«La nostra storia ha inizio con la morte di Huo Yuanjia, leggendario eroe cinese [...]. Fu avvelenato, ma da chi? E Perché? Tra le molte ipotesi, questa che vi narriamo è la versione più popolare». Con queste parole la voce narrante dà inizio al film di arti marziali più famoso in Italia: “Dalla Cina con furore” (Jing wu men, 1972), che così si prefigge di narrare la leggenda che avvolge la morte di un maestro che assurse ad eroe popolare in quanto sfidava gli stranieri invasori. Il film di Lo Wei, che aprì le porte dell’Italia a Bruce Lee, come si è visto parte dal fatto avvenuto: il maestro è morto e uno dei suoi allievi vuole vederci chiaro, indagando e in seguito vendicando quello che considerava come un padre.
È una storia di vendetta, certo, ma c’è un substrato che spesso sfugge allo spettatore occidentale. I cinesi sono stati sottomessi per secoli, e l’inizio del Novecento ha solo peggiorato le cose: frotte di occidentali sono sbarcati nel Celeste Impero per sfruttarlo fino in fondo, lasciando dietro di sé una scia di sangue e sofferenza. Da non dimenticare l’odiato vicino, il Giappone, nemico storico fin nella più profonda fibra del popolo cinese: un maestro come Huo Yuanjia, che prendeva letteralmente a calci stranieri e giapponesi, non poteva che diventare una figura epica!
La vita di Huo Yuanjia sembra scritta a mo’ di sceneggiatura. Nasce intorno al 1867 nel villaggio di Xiaonanhe della provincia di Jinghai (Cina settentrionale), quarto di dieci figli di una famiglia di contadini. Il padre insegna Wushu e così il giovane Huo inizia a praticare quest’arte marziale; è però di gracile costituzione ed asmatico e il padre gli sconsiglia di continuare. La passione è tanta ed inarrestabile, così il giovane durante il giorno spia il padre insegnare Wushu, e lo pratica poi di notte.
Il 9 agosto 1910 Huo Yuanjia muore appena quarantenne. L’esame autoptico rileverà tracce di arsenico nel suo corpo, e subito si pensò che fosse stato avvelenato: era divenuto famosissimo per aver battuto ed umiliato una grande quantità di lottatori stranieri, e quindi era sulla lista nera di più d’un nemico. Però c’è anche da sottolineare come il continuo stato cagionevole di salute (nell’ultimo periodo della sua vita conobbe anche la tubercolosi) portava l’uomo ad usare continuamente la medicina tradizionale cinese, che fa uso di ossido arsenioso: la differenza quindi fra una prescrizione medica sbagliata e un omicidio è davvero esile.
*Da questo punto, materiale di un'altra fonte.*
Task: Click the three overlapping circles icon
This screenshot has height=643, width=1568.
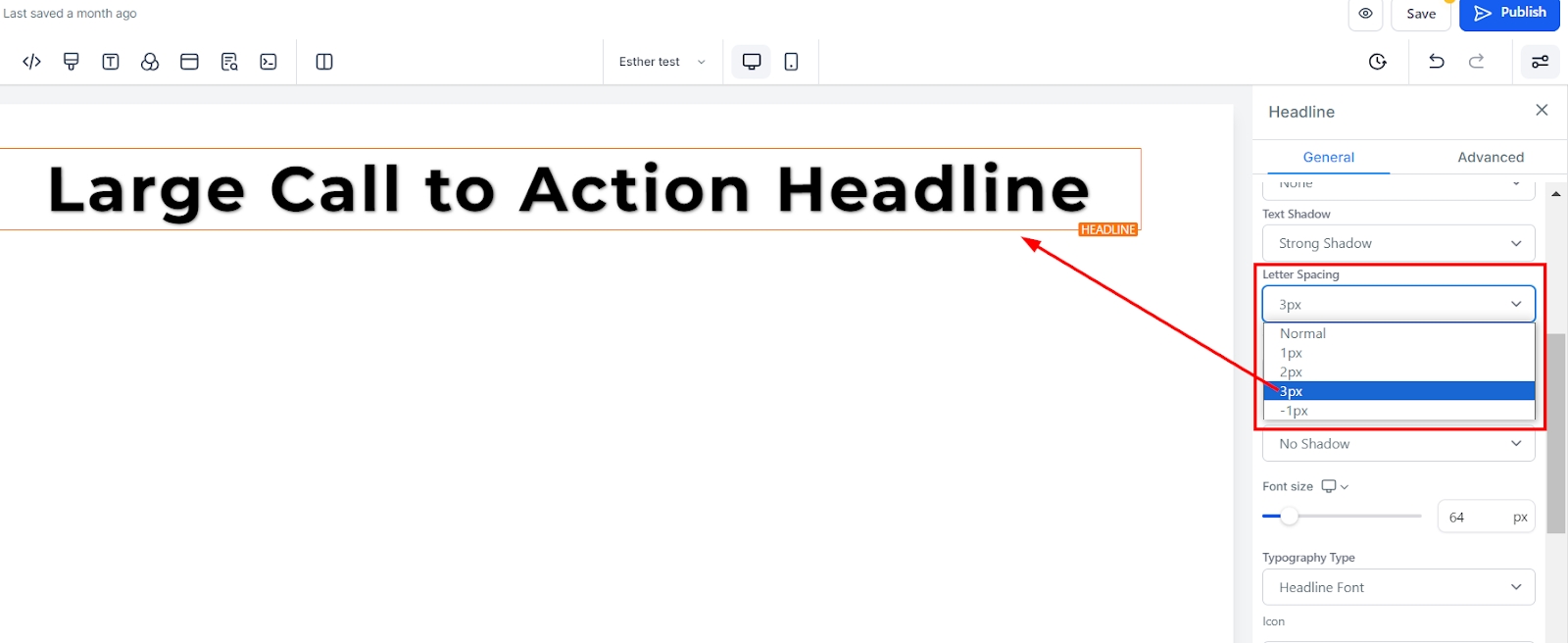Action: click(150, 62)
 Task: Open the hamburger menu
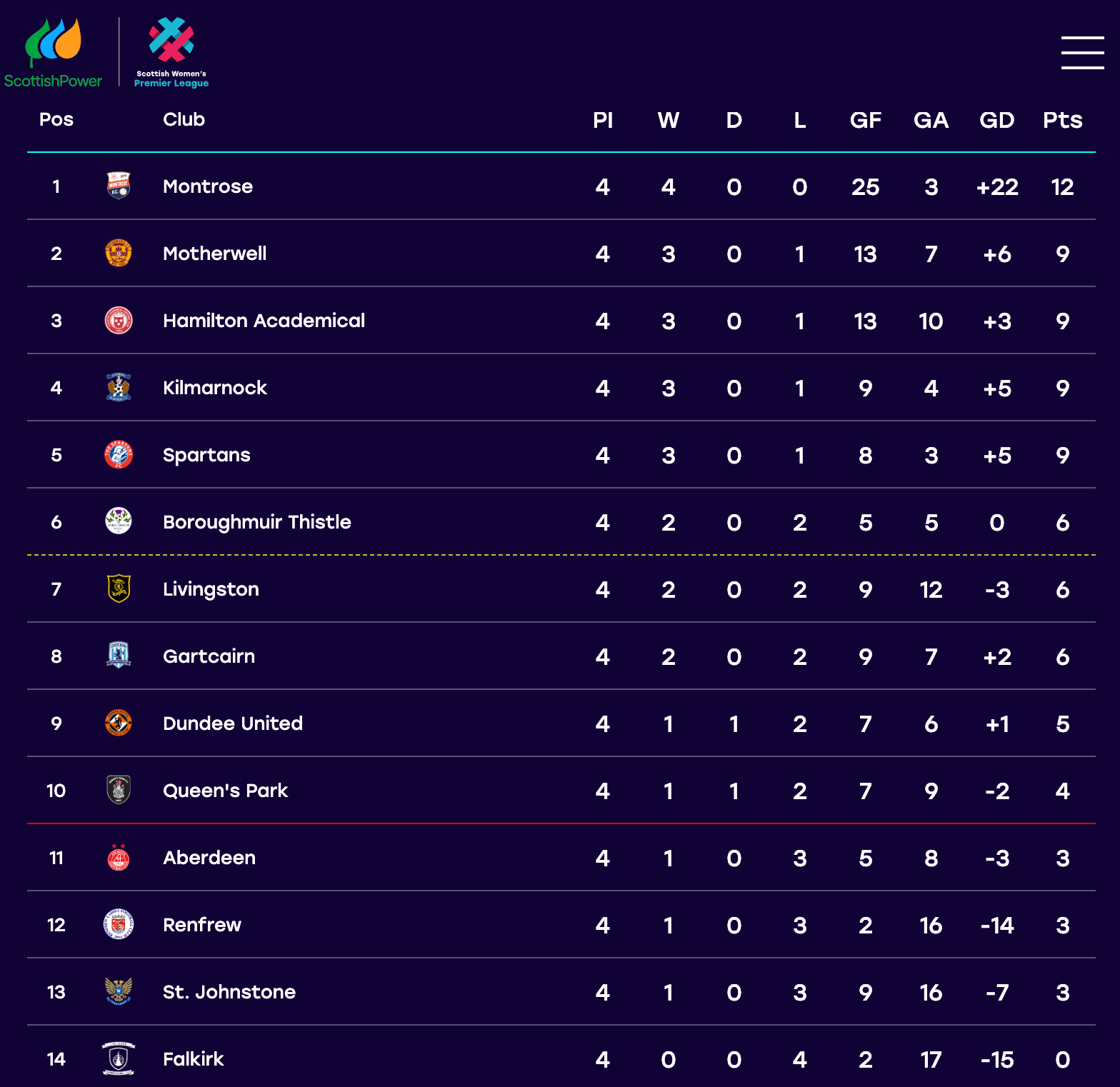[x=1082, y=53]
Quanto di questa biografia derivi da dati storici e quanto da leggende popolari è impresa vana stabilirlo.
Nel 1972 Bruce Lee, appena diventato star ad Hong Kong, veste i panni di Chen Zhen, fedele allievo di Huo Yuanjia che non si dà pace per la dipartita del maestro, e insospettito indaga per conto suo, vendicandosi violentemente dei giapponesi che hanno avvelenato il loro pericoloso concorrente.
Comunque, quando Jet Li presentò la sua “regola” a Joel Silver, decano e simbolo della cinematografia statunitense dove l’attore voleva sfondare, questi gli contrappose la sua di regola: se vuoi cercare il successo qui devi prima fare un ruolo da cattivo, e il cattivo ad Hollywood muore sempre. Così nacque “Arma letale 4” e l’effimera fama hollywoodiana di Jet Li, ma questa è un’altra storia.
Nel 2006, paradossalmente, sarà proprio Jet Li a girare una specie di prequel della vicenda: dopo essere stato Chen il vendicatore, vestirà i panni del vendicato Huo Yuanija in persona!
Con “Fearless” (Huo Yuan Jia) Jet Li è disposto anche a violare la propria “regola” pur di avere un’uscita ad effetto. Ha deciso infatti di abbandonare il cinema propriamente d’arti marziali e per il suo ultimo film non poteva scegliere soggetto migliore. (In realtà nei successivi film continuerà ad interpretare scene di combattimento, ma tecnicamente i suoi non sono più gongfupian.)
Se la vita di Huo Yuanjia corrisponda o meno alla sua leggenda ha poca importanza: è stato ed è tuttora idolo ed ispirazione per i suoi connazionali. Se sia stato ucciso da uno straniero traditore o da una prescrizione medica sbagliata non lo si saprà mai, ma quel che rimane è che fino all’ultimo giorno della sua vita rese onore alle tradizioni (marziali e non) del suo paese.